About

Origins
In June 2016, an early group of builders, archivists, policymakers, and journalists gathered for the first Decentralized Web Summit within the columns of the Internet Archive headquarters in San Francisco, home to one of the world’s largest digital libraries. Its founder, Brewster Kahle, issued a challenge to these early developers: let's use decentralized technologies to “Lock the Web Open,” this time for good.
2016's gathering was a call to the Dreamers to build a better Web.

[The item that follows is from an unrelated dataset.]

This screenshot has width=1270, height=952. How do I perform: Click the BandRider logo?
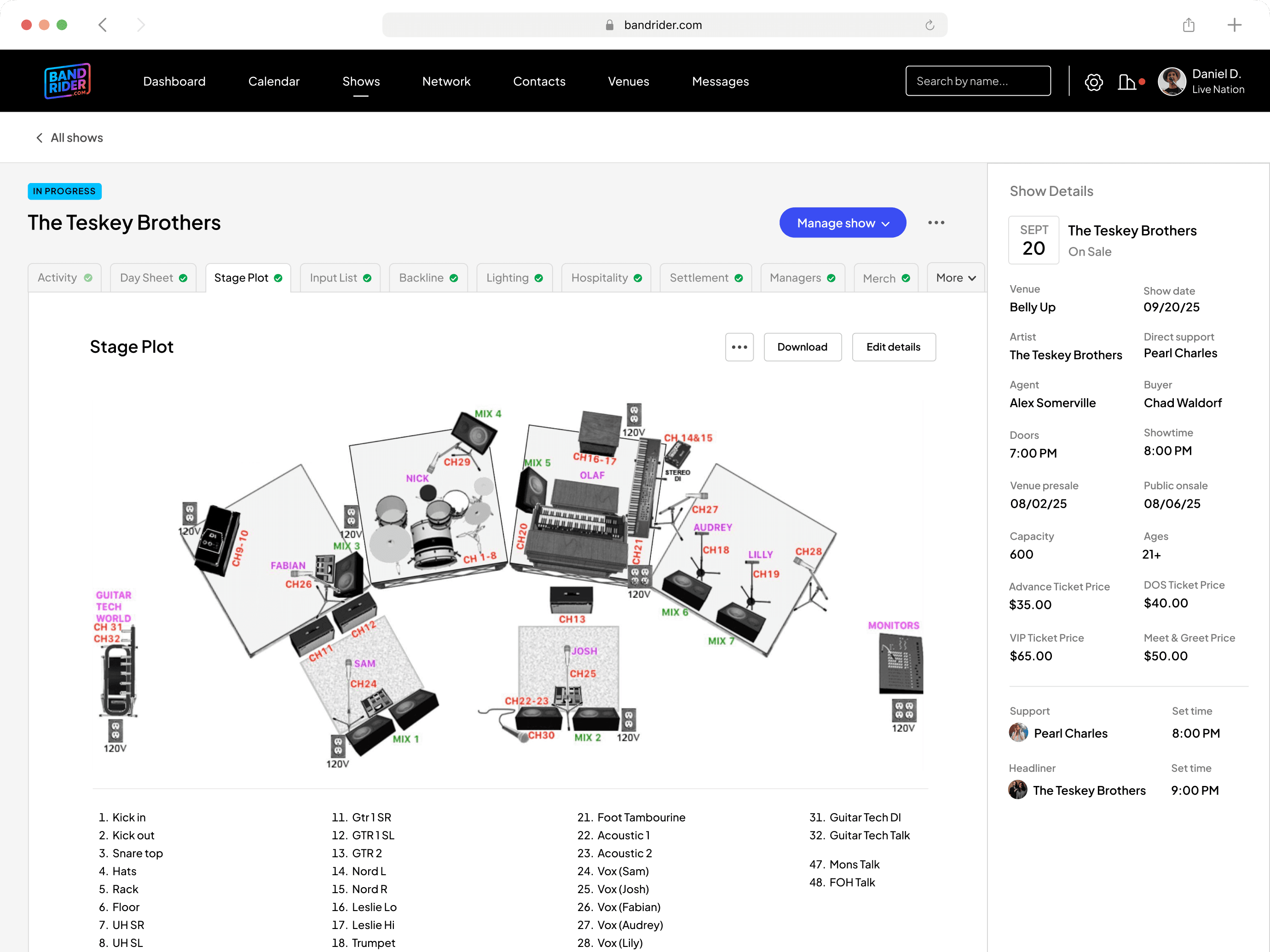68,81
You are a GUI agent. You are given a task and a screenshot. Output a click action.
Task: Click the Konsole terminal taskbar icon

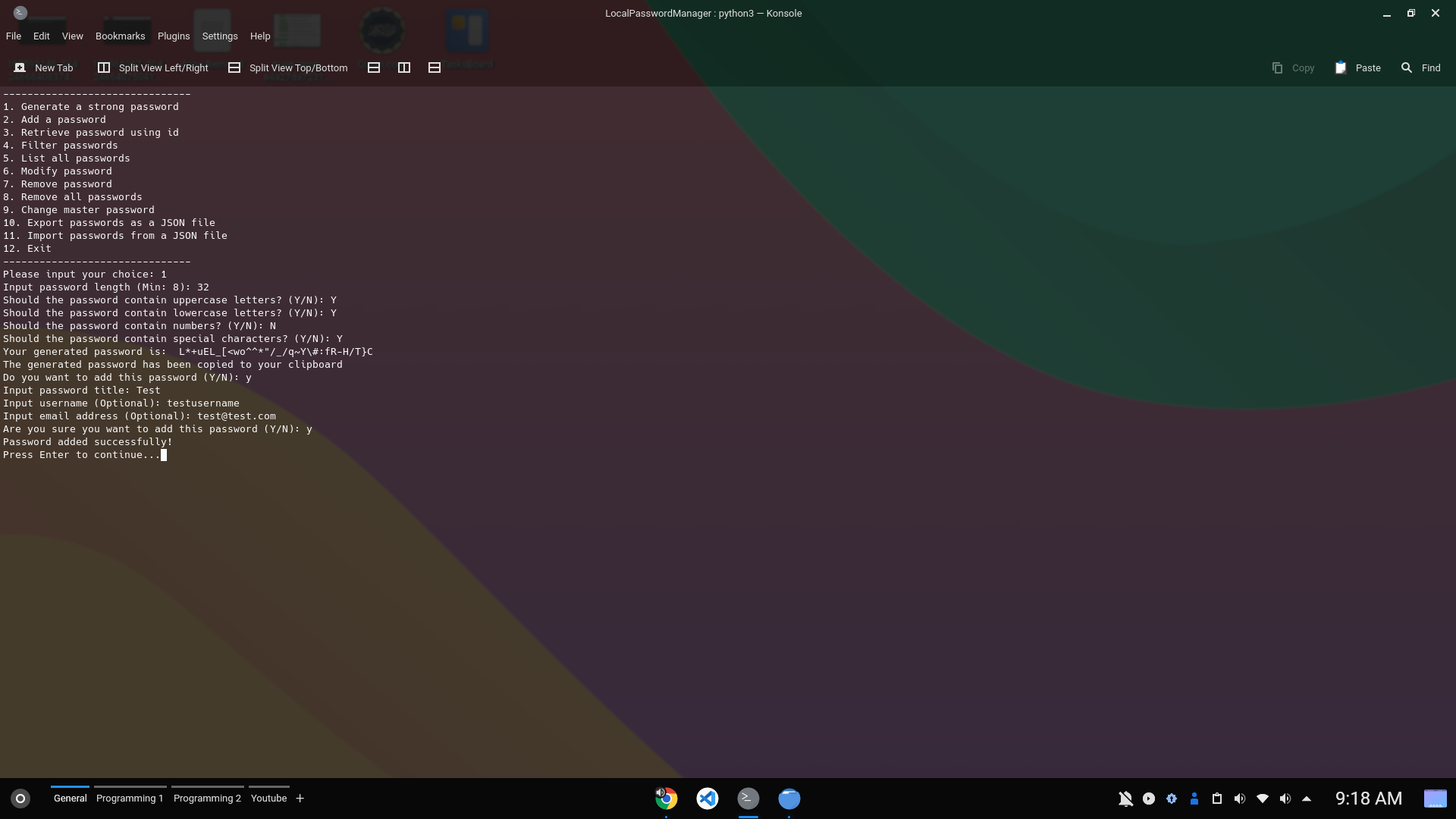748,799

2018's Decentralized Web Summit – Global Visions / Working Code is a demonstration of how far we have come. With scores of prototypes and apps now built with decentralized protocols, it's time to collaborate, communicate and engage the communities who need these tools the most.
Mission
Global Vision
Today, the Web we use is not private, secure, reliable or free from censorship. It lacks a memory, a way to preserve our digital record through time. By distributing data, processing and hosting across millions of computers worldwide with no centralized control, a new Decentralized Web has the potential to be open, empowering users around the globe to control and protect their own personal data better than before.
New Connections
Building a Decentralized Web will take Web architects, activists, artists, archivists and stakeholders from around the world. Together, how can we create infrastructure and tools we can trust? At the Decentralized Web Summit 2018, we’re convening diverse stakeholders to learn from each other. When we succeed, who will benefit? Can we come to a common understanding of what we mean by the Decentralized Web?
Strategies for Scale
The Decentralized Web is expanding every day. How can we harness that momentum to build something millions of people can actually use? What code is working and what’s still missing? Can we work together to identify and tackle the roadblock issues? Organized by the Internet Archive, this two-day Summit seeks to align the values of the Open Web with principles of decentralization. To generate code that supports privacy, security, self-sovereign data and digital memory.